И ещё одно окно, но зарешеченное чёрным кованым железом, в другом конце земли, в полуподвале алма-атинского следственного изолятора, тоже не гасло в те ночи до утра. Вот уже целый месяц изводился Абуталип Куттыбаев от слепящей с потолка круглыми сутками многосильной электрической лампы. То было его проклятием.
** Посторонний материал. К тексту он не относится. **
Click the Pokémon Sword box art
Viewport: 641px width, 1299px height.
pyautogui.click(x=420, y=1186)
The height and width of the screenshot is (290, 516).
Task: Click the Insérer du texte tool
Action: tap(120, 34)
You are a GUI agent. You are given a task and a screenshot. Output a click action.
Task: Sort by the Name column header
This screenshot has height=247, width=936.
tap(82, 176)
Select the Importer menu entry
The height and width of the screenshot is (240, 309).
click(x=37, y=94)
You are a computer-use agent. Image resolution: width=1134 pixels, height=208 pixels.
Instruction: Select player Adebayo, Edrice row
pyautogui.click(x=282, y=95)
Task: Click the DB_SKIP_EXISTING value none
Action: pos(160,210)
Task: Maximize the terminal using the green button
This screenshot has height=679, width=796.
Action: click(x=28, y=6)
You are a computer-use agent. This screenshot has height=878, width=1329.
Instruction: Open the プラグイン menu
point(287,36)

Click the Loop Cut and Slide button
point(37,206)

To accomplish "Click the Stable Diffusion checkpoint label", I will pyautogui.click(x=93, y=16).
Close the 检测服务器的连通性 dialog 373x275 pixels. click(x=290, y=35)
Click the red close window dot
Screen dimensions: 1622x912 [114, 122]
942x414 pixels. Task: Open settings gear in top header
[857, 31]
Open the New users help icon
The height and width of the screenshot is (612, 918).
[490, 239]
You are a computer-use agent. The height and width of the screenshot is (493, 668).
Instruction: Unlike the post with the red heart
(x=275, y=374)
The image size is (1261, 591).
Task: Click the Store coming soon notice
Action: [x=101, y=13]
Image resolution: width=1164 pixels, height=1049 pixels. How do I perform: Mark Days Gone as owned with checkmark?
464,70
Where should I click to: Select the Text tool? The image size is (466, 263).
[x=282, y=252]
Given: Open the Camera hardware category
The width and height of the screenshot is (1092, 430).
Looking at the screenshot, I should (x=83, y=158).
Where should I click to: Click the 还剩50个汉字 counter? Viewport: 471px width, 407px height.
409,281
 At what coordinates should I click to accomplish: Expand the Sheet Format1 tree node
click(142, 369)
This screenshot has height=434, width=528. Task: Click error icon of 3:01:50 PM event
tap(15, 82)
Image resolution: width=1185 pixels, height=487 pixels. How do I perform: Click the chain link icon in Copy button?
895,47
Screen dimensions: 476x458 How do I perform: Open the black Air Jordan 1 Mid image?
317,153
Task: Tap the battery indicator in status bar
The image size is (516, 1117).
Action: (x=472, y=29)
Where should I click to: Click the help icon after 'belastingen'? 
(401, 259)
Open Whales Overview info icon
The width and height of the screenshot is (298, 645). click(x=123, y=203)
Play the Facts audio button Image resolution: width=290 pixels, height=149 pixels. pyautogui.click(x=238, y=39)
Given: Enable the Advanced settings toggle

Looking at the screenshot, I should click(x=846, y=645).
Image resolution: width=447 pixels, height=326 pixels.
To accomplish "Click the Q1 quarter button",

Он не знал, куда деваться, как защитить от сверлящего, режущего, как нож, электрического света свои изболевшиеся глаза, свою горемычную голову, чтобы хотя бы на секунду забыться, перестать думать, почему он здесь и что от него хотят. Как только он отворачивался ночью к стене, закрыв голову рубахой, немедленно в камеру врывался надзиратель, наблюдавший в глазок, сбрасывал его с нар, пинал ногами: «Не отворачивайся к стене, сволочь! Не закрывай голову, гад! Власовец!». И сколько он ни кричал, что он не власовец, никакого до этого дела им не было.
И снова лежал он, обратившись лицом к беспощадному электрическому свету, зажмурившись, прикрывая изболевшиеся воспалённые глаза, и мучительно жаждал очутиться во тьме, в беспросветной черноте, пусть в могиле, где глаза и мозг могли бы прекратить своё существование, и уж тогда никакой надзиратель и никакой следователь не властны были бы пытать его невыносимой мукой — светом, лишением сна, избиениями.